Our friend Sue had come from Madrid, where she was spending a few months in a Spanish-language program, to spend a week in Saint-Aignan. We were able to enjoy food, drink, and sunshine out in the back yard

The water level in the Cher river was fairly high, and it was primrose season in the yard and in the local open-air markets. We had never experienced March in Saint-Aignan before.

14 March 2023

« Dos » de cabillaud au beurre blanc

Cabillaud [kah-bee-yoh] is French for cod or codfish. Dos [doh] is "the back" as in "dorsal" — but what is the dorsal part of the codfish called in English? Some translations I've seen just call it the fillet or filet. Others call it the "cod loin" or cod loin filet. It's a thick slab of white fish flesh that is boneless and easy to cook. It's not necessarily easy to get the cod filet out of the pan that you've cooked it in, however. It tends to fall apart when it's cooked.
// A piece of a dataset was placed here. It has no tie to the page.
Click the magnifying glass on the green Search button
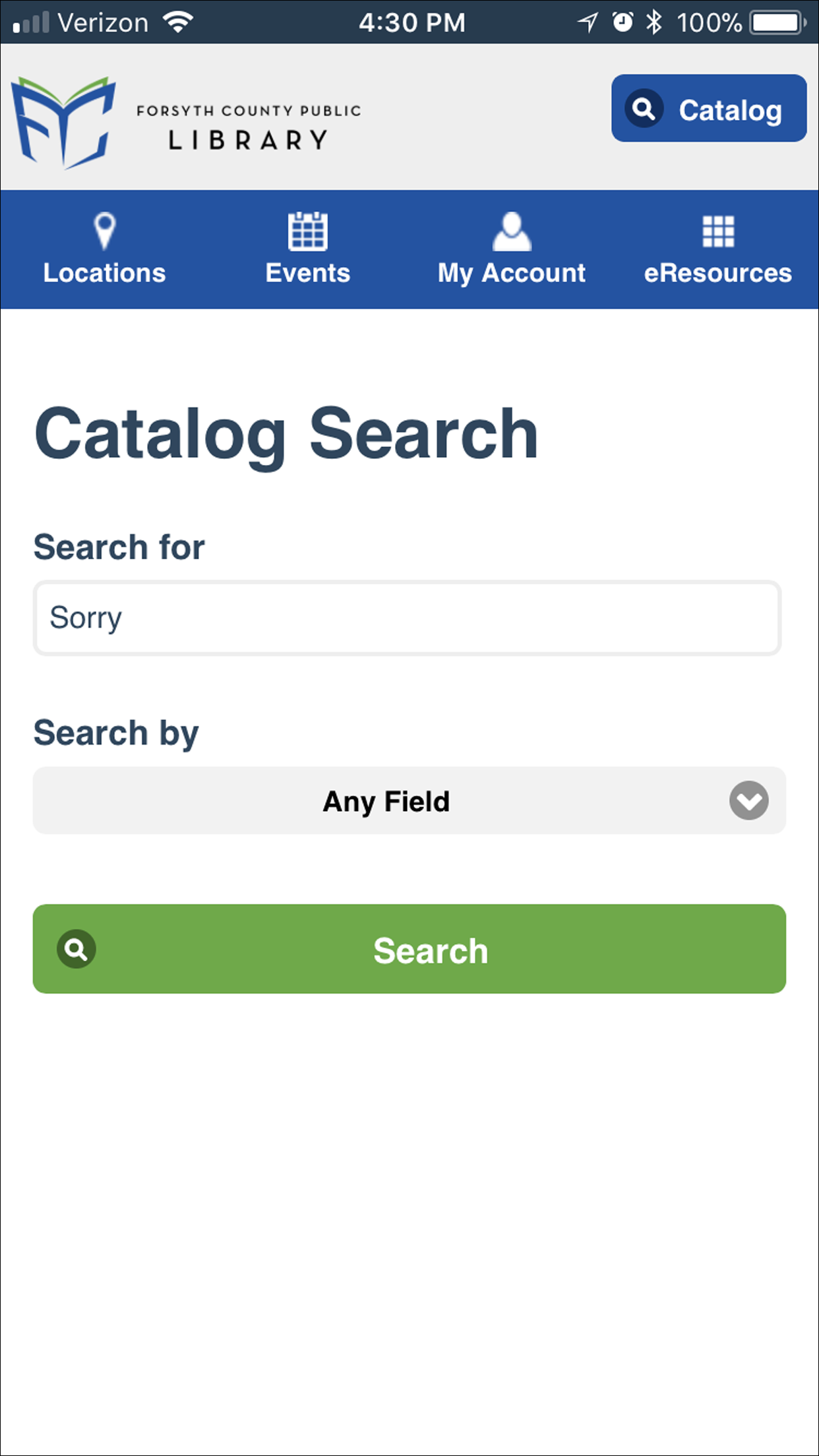Image resolution: width=819 pixels, height=1456 pixels. coord(77,950)
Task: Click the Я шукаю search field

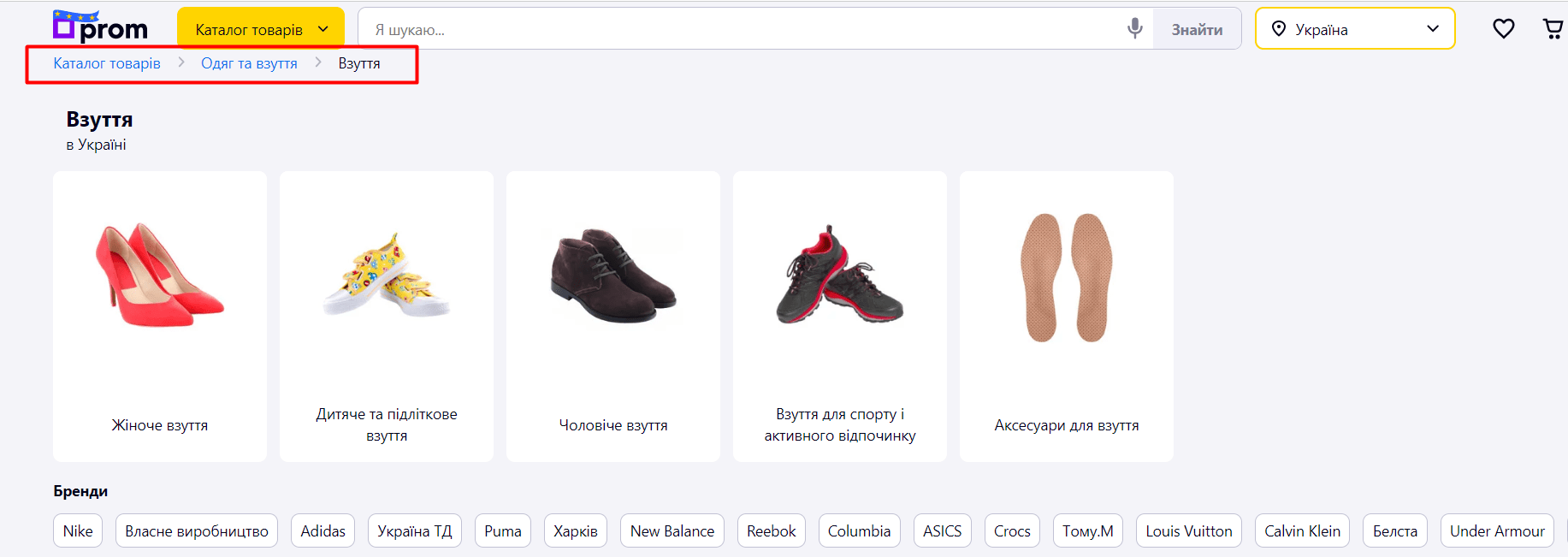Action: 744,29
In one of Jacques Pépin's books, Happy Cooking! (1994), there's a recipe for "codfish flakes" — Jacques writes that he likes scrod, haddock, and pollock but his favorite member of this family of fishes is cod, especially when it is presented in thick, heavy white fillets. "Cod fillets tend to separate into beautiful flakes as they cook," he adds.

I decided to cook the dos de cabillaud in a steamer. First I steamed some little potatoes and some broccoli florets. I kept them in a warm oven while the fish steamed.

To flavor the fish and vegetables, I made what is called un beurre blanc — a butter sauce made with white wine, either vinegar or lemon juice, butter, and fresh herbs (parsley or tarragon). I added capers this time. There's a recipe for beurre blanc in this post of mine from a few years ago.